Find the string "agent" in the records and copy each line where it occurs.
Content starts
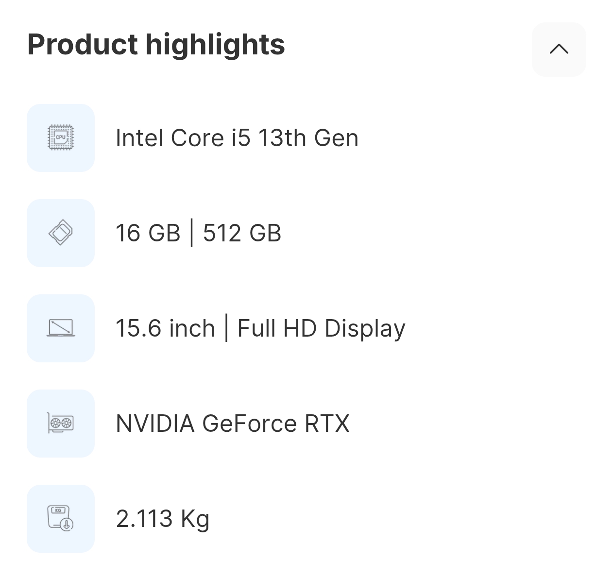Select the Intel Core i5 13th Gen text
Screen dimensions: 613x578
(x=237, y=138)
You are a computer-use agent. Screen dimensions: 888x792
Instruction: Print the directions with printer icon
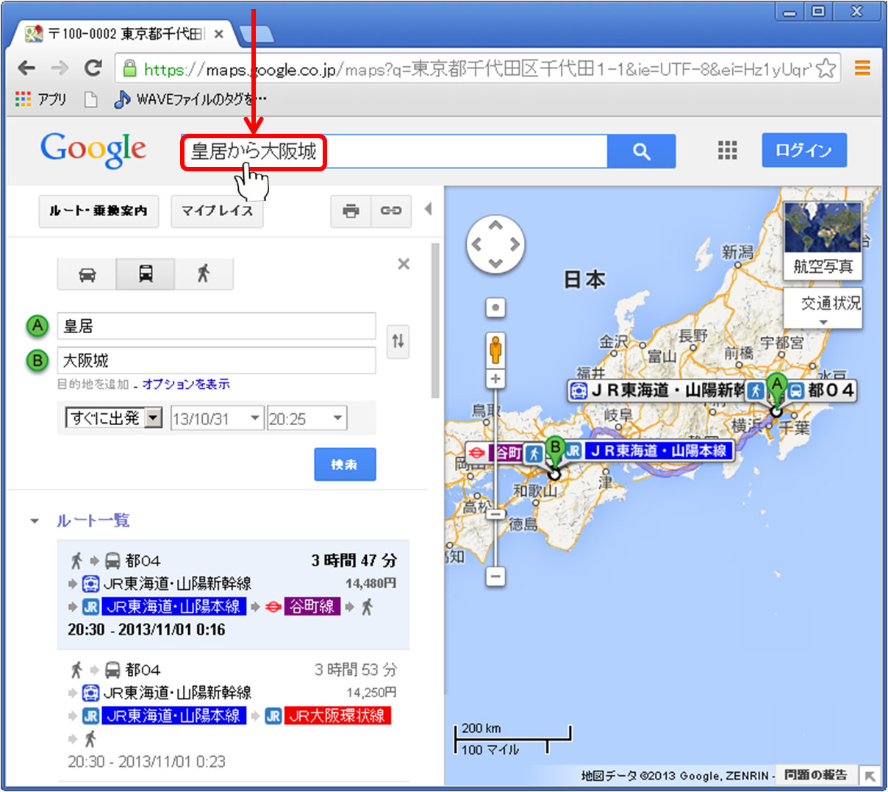[x=351, y=211]
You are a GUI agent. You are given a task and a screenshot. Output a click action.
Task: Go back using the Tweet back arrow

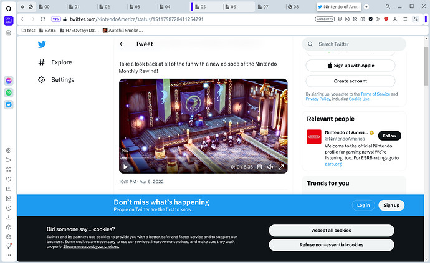(122, 44)
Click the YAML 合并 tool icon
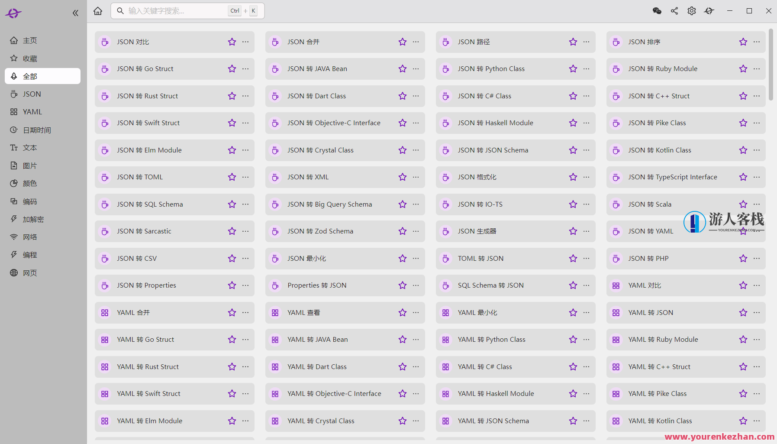 105,313
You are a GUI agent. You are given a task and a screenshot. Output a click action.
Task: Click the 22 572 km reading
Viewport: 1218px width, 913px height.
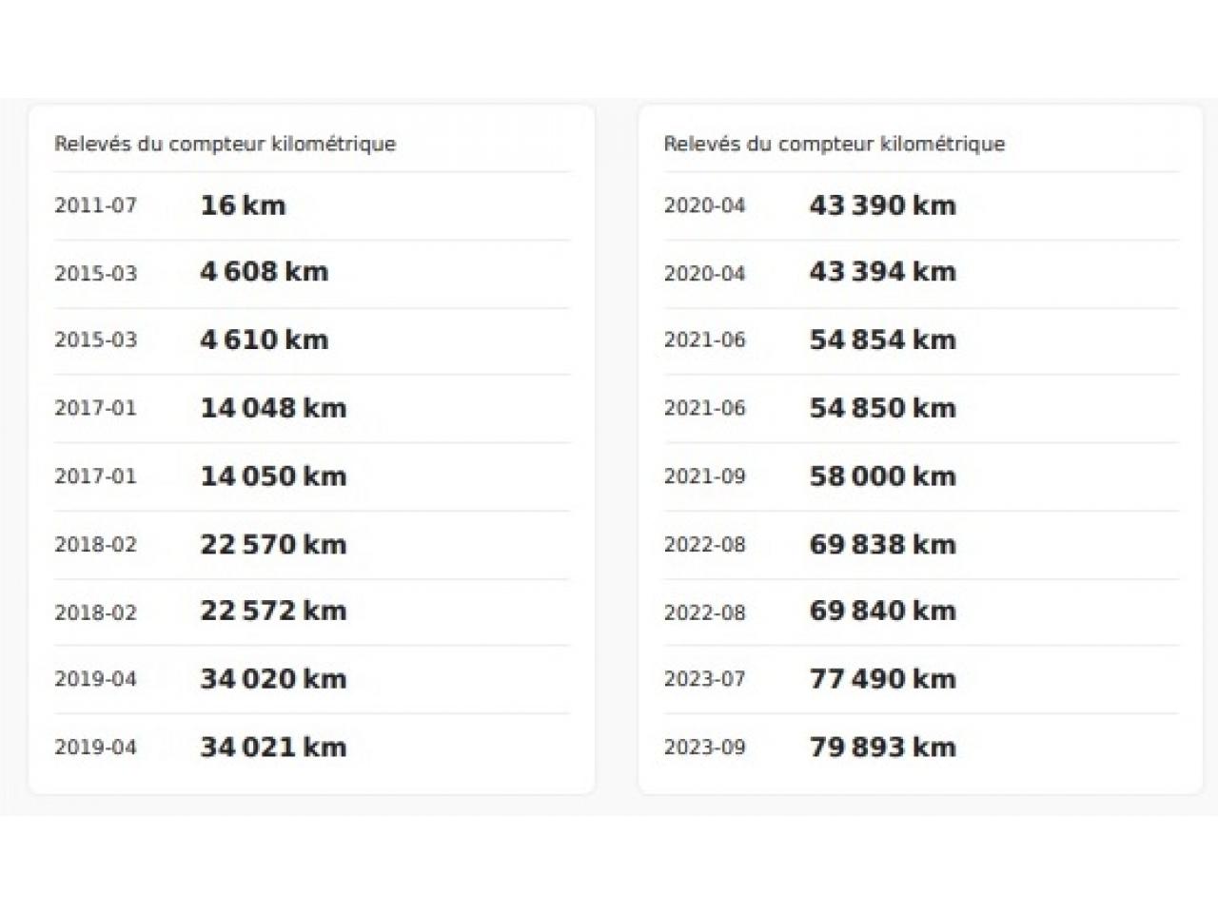coord(273,611)
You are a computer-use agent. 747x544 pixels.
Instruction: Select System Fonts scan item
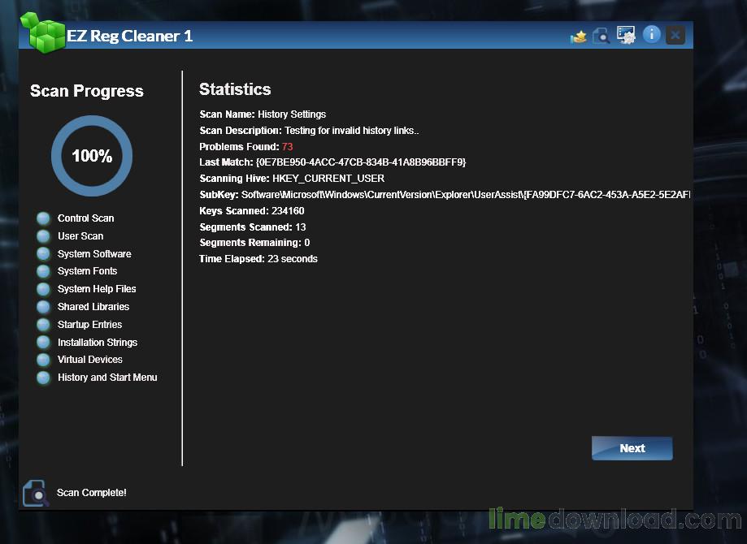point(87,271)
Content ends
Response below -
You are a computer-use agent. Screen dimensions: 888x792
You are a GUI agent. You are given a task and a screenshot. Output a click action.
You are a GUI agent. You are given a task and a screenshot. Output a click action.
You are a computer-use agent. 747x544 pixels.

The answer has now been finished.